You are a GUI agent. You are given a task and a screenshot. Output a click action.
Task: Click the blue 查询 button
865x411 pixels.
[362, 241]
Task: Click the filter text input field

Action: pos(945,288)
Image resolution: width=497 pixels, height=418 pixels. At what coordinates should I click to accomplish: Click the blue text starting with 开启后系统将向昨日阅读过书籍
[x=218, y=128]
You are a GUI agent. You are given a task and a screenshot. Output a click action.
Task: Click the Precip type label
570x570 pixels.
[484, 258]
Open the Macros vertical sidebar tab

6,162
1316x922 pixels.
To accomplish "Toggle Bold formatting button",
= = =
▶ **Task**:
Look for the string "button" in the records, and copy every line where it is found.

▶ **Response to the exercise**:
Task: Click the blue 查询 button
To accomplish "Toggle Bold formatting button",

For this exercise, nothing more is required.